For years, the question has lingered quietly around Kansas City.
When will Andy Reid step away?

Three Super Bowls. Thirteen seasons with the Chiefs. Nearing 70 years old. For many coaches, that résumé would feel complete.
But according to those closest to him, Reid doesn’t see it that way.
There’s still unfinished business.
And it has a number attached to it.
Three hundred twenty-eight.
That’s the all-time regular-season wins record held by Don Shula. Andy Reid currently sits at 279 — just 49 victories behind.
“He wants that record,” one former staffer told SportsBoom’s Jason La Canfora. “He knows exactly how close it is.”

That detail matters.
Because it reframes the retirement conversation entirely.
This isn’t about whether Reid still has the energy. Those around him insist he feels “as energized as ever.” It’s not about family hesitation either — sources suggest his family is fully supportive of the chase.
It’s about legacy.
Reid has averaged just under 11.5 regular-season wins per year since taking over the Chiefs in 2013. Maintain that pace, and he would surpass Shula’s mark in early 2030 — at roughly 72 years old.
Seventy-two.
For some, that sounds improbable. For Reid, it may sound like timing.
The NFL’s expansion to a 17-game schedule in 2021 quietly accelerated the math. More games. More opportunities. An 18-game schedule, if ever approved, would only tilt the equation further in his favor.
Add postseason success into the picture, and the numbers tighten.

Reid owns 307 total wins when combining regular season and playoffs. Shula’s combined mark sits at 347 — a 40-win gap. With Kansas City’s consistent postseason presence, Reid averages nearly 13 total wins per season.
At that pace, he would be just one victory shy of Shula’s combined record when his current contract expires after the 2028 season.
That’s not coincidence.
It’s trajectory.
But numbers alone don’t explain the persistence.

Those who know Reid point to something deeper — resilience forged through personal hardship, professional setbacks, and the weight of leadership over decades. The grind never seemed to dull him. If anything, it sharpened focus.
“Think about what he’s been through,” one confidant reportedly said. “He’s going to pass Shula. Take that to the bank.”
Strong words.
Because chasing history at this stage isn’t about proving competence. Reid’s place among the game’s greats is secure. Three Lombardi Trophies cemented that.
This is about something rarer.
Finality.
Records endure long after confetti fades. Surpassing Don Shula would place Reid alone atop one of the NFL’s most sacred milestones — a benchmark many assumed would never be threatened in the modern era of coaching turnover.

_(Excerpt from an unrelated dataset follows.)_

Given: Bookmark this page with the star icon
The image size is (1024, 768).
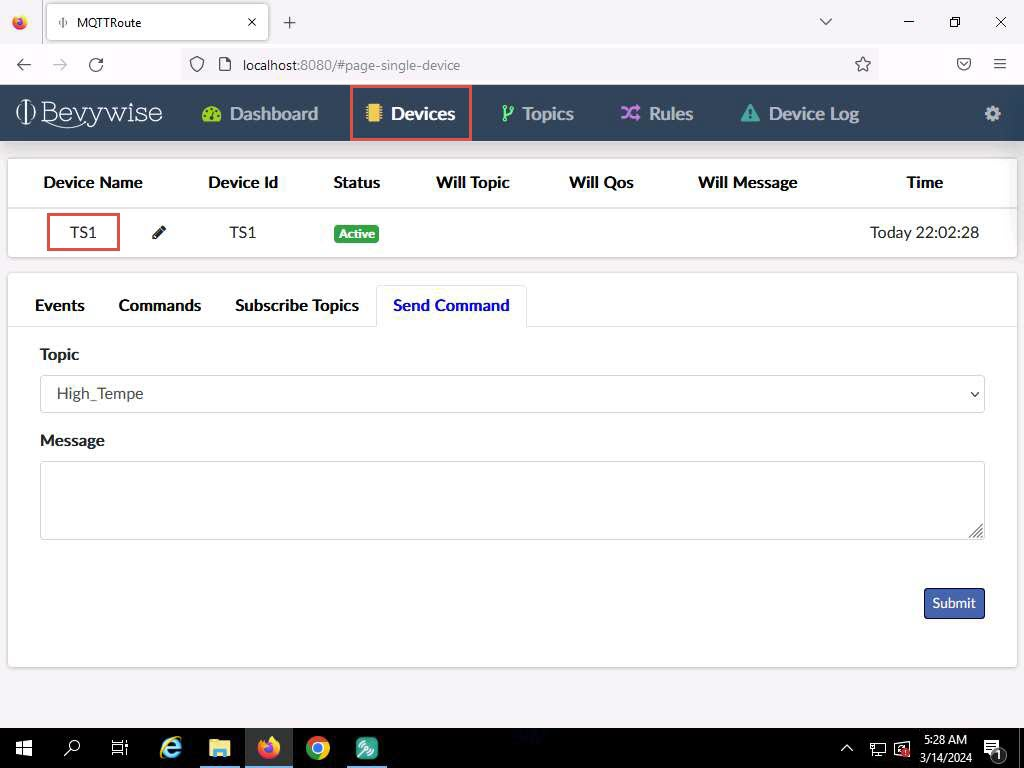Looking at the screenshot, I should [x=863, y=65].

Yet Kansas City remains stable. Patrick Mahomes remains elite. The Chiefs remain contenders.
The pieces align.
Of course, football rarely follows projection charts. Injuries happen. Seasons derail. Windows close.
But for now, the math is tangible. The motivation is confirmed. The door to retirement appears closed — at least until the mountain is climbed.
So when speculation surfaces about Reid slowing down, stepping aside, or planning a farewell tour, it may be missing the point.
He’s not counting down seasons.
He’s counting wins.
And until the number beside his name reads 328 — or perhaps 347 combined — walking away might feel incomplete.
The only question left is whether time cooperates.

Because if it does, Andy Reid won’t just leave the NFL as a champion.
He’ll leave it as the winningest coach the league has ever seen.
And that’s a finish line he doesn’t appear ready to ignore.